Prabhudas Lilladher's research report on Supreme Industries
Supreme Industries’ (SI) Q1FY26 volume growth was 5.7% below our estimates, due to lower volume in the plastic pipe segment (up 6.1% YoY against our est. of 7.3%) due to early monsoon, leading to lower demand in the agriculture piping segments, delay in ADD on PVC resin resulted de-stocking in the channels. EBITDA margin contracted by 250bps YoY with decrease in EBIT/kg to Rs 10.6 (down 35.9% YoY) in pipe segment mainly due to inventory loss of Rs 500mn.

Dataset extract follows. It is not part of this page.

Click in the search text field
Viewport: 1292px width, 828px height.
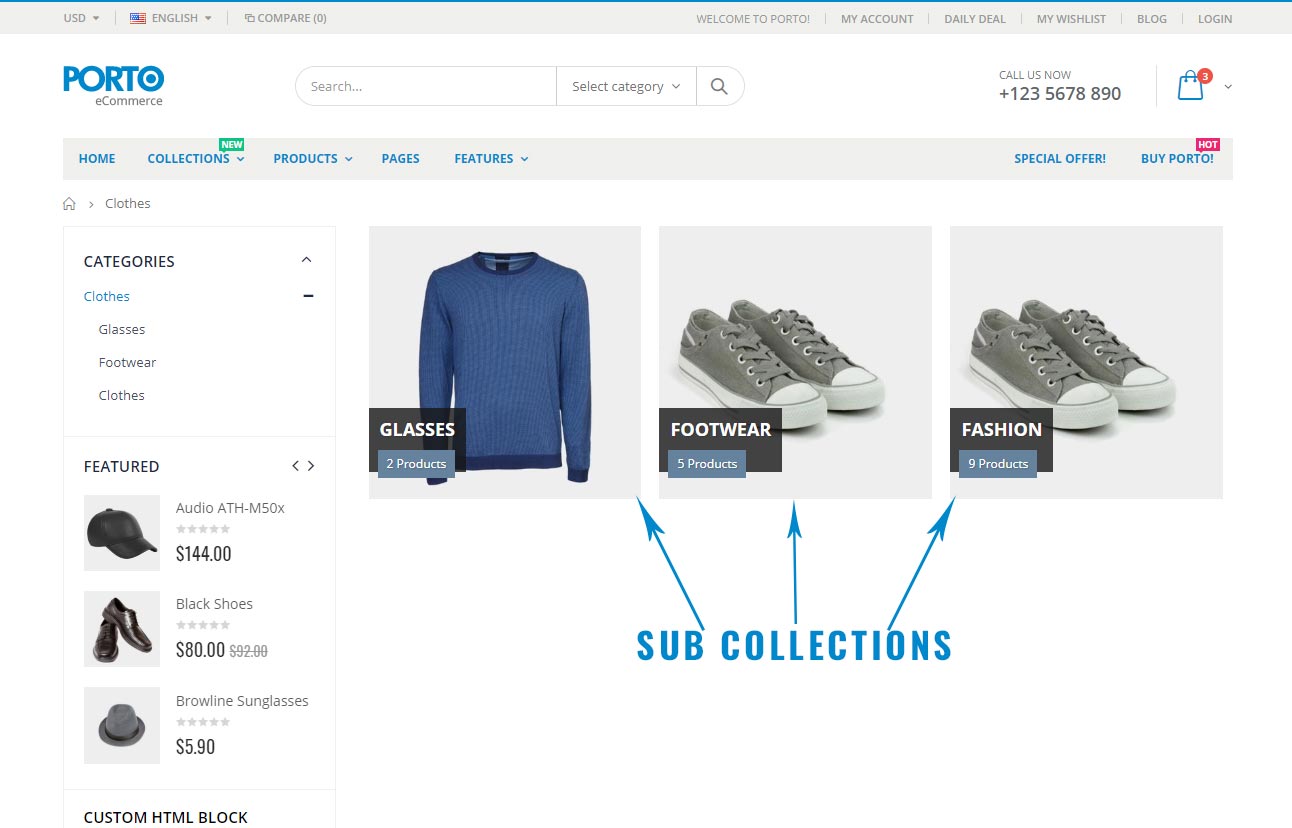[425, 86]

Adjusting for the inventory loss PAT was in line with our estimates in Q1FY26. The management has revised its FY26 guidance, raising P&F volume growth from 10–12% to 15–17% and overall volume growth to 14–15%, while maintaining its EBITDA margin guidance at 14.5–15.5%. Also maintained its plastic pipe segment capacity to reach 1mn MT by FY26. Considering the current PVC resin price scenario, moderate demand environment, and slowmoving channel inventory, we have decided to maintain our FY26/FY27 estimates, with P&F volume growth of 12.4%/15.0% and EBITDA margins of 14.2%/14.5%, respectively.
Outlook
We estimate FY25-27E revenue/EBITDA/PAT CAGR of 14.3%/17.7%/19.8%, with overall volume CAGR of 12.4% and EBITDA margin expansion of ~80bps. We maintained our TP of Rs4,346 based on 40x FY27E earnings. Maintain ‘HOLD’.